Copy the items below word for word, starting with the line containing "Given: Click the Create test document icon" and continuing through the line containing "click(x=945, y=14)". Output only those lines.
┏━━
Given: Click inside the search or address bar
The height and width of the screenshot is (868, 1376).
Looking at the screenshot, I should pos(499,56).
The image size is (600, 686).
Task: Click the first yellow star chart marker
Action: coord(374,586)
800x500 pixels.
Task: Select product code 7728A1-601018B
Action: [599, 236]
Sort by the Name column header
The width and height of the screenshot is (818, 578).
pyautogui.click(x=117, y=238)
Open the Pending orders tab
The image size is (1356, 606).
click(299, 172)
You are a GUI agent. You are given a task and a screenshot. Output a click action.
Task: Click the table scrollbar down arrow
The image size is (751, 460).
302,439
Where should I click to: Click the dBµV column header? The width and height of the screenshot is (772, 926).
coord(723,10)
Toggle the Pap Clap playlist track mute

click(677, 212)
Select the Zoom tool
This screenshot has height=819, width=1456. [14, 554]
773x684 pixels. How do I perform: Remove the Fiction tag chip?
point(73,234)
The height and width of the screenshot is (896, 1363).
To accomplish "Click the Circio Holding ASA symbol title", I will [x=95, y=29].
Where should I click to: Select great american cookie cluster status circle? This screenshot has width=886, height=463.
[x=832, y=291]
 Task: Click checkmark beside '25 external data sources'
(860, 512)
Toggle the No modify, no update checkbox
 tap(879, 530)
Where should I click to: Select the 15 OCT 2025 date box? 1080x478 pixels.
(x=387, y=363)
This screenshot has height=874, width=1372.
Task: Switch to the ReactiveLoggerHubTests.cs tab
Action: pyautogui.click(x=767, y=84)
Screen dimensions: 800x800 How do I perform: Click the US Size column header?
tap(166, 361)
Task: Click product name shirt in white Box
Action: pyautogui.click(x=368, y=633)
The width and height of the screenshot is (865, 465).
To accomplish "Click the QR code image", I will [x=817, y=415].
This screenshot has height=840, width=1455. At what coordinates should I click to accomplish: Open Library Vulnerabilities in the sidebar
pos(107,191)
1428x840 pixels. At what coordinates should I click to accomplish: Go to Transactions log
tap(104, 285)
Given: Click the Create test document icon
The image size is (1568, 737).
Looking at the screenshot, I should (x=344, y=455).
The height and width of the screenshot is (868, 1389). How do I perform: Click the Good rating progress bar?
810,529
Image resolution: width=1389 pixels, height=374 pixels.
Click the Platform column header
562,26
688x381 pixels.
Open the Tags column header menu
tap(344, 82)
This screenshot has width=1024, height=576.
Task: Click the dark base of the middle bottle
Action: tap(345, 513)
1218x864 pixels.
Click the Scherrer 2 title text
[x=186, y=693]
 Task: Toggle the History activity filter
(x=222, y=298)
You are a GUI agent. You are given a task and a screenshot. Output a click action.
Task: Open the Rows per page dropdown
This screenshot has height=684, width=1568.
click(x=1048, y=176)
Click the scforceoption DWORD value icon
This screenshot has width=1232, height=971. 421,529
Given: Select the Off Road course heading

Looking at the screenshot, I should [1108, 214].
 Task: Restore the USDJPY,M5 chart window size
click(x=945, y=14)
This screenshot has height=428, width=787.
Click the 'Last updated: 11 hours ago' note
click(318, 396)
┗━━
> EXERCISE RESPONSE
Given: Click the Create test document icon
The image size is (1568, 737).
Looking at the screenshot, I should (x=344, y=455).
The height and width of the screenshot is (868, 1389). How do I perform: Click the Good rating progress bar?
810,529
Image resolution: width=1389 pixels, height=374 pixels.
Click the Platform column header
562,26
688x381 pixels.
Open the Tags column header menu
tap(344, 82)
This screenshot has width=1024, height=576.
Task: Click the dark base of the middle bottle
Action: tap(345, 513)
1218x864 pixels.
Click the Scherrer 2 title text
[x=186, y=693]
 Task: Toggle the History activity filter
(x=222, y=298)
You are a GUI agent. You are given a task and a screenshot. Output a click action.
Task: Open the Rows per page dropdown
This screenshot has height=684, width=1568.
click(x=1048, y=176)
Click the scforceoption DWORD value icon
This screenshot has width=1232, height=971. 421,529
Given: Select the Off Road course heading

Looking at the screenshot, I should [1108, 214].
 Task: Restore the USDJPY,M5 chart window size
click(x=945, y=14)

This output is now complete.